▶ **AIM**: Edit the listing starting with the line with "You are a computer-use" and going on through the line with "(x=673, y=854)", changing "screenshot" to "screen capture" and leaving everything else as is. Give back only those lines.

▶ **EXTRACTED INFORMATION**:
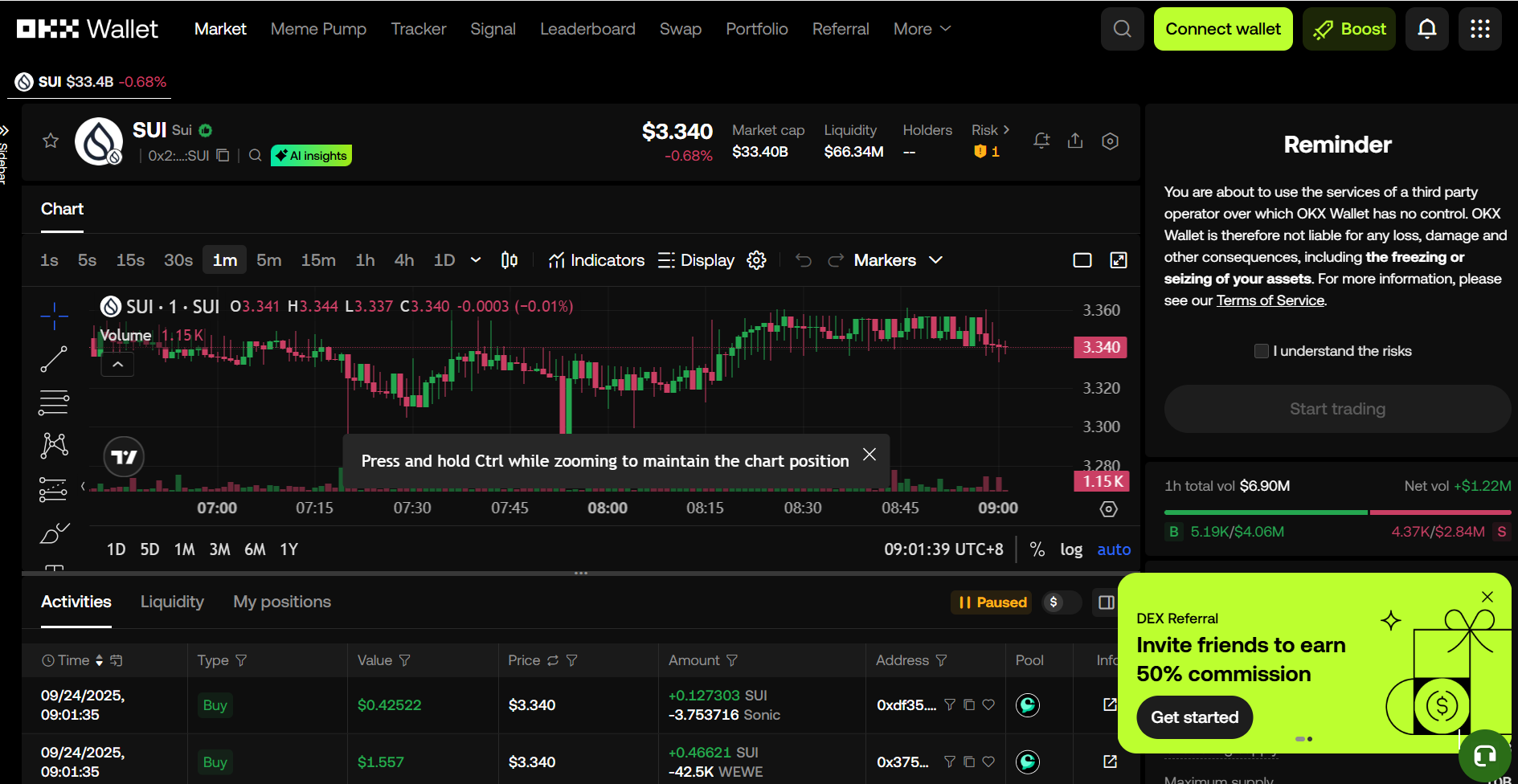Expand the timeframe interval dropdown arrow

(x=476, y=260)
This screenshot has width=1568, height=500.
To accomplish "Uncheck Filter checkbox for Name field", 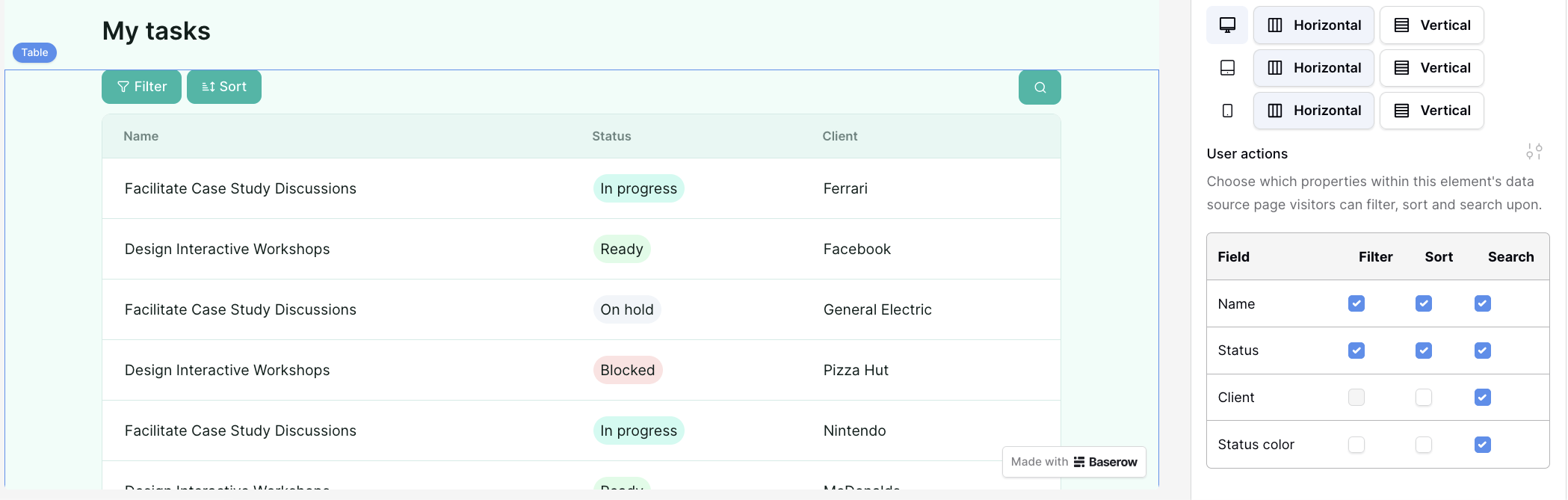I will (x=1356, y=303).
* * *
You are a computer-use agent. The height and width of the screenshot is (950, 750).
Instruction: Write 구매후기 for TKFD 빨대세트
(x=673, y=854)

▶ **PROBLEM SOLUTION**:
You are a computer-use agent. The height and width of the screen capture is (950, 750).
Instruction: Write 구매후기 for TKFD 빨대세트
(x=673, y=854)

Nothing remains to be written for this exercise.